Jacques Réda. L'Affaire du «Ramsès III». Verdier, 92 p.

Surprenant Jacques Réda! L'an dernier, il inventait, avec Les Nouvelles Aventures de Pelby, un récit délicieux dont le narrateur, dessinateur de BD, jouait à l'homme invisible: «Je passe imperturbable, on ne saurait dire où je vais ni d'où je viens.» Cette fois-ci, il propose une sorte de remake inattendu de Mort sur le Nil, avec dans le rôle principal un narrateur-enquêteur devenu la proie involontaire d'événements qui n'attendaient que lui pour être racontés… Paisible amateur de randonnées cyclistes, ce spécialiste de Bonaparte fait étape dans la petite ville d'Auxonne (Côte-d'Or) où il rencontre une certaine Clotilde, responsable de l'agence Faraorama. Pour lui plaire, il s'inscrit à une croisière sur le Nil, et vogue la galère!

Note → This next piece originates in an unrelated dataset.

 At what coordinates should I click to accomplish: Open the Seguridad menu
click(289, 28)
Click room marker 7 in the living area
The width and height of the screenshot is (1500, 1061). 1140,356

Le voilà embarqué sur le Ramsès III en remplacement d'un mystérieux Dr Cr. et chargé à ce titre d'élucider un meurtre commis par un fakir lors d'un bal masqué. Dans un jeu de cache-cache échevelé le long des coursives, il finira par découvrir le pot aux roses – une histoire de trafic d'antiquités auquel Clotilde n'est pas tout à fait étrangère – cela grâce à l'aide d'un zèbre amoureux d'Agnès Cr. Moralité? Il n'y en a pas, c'est une féerie!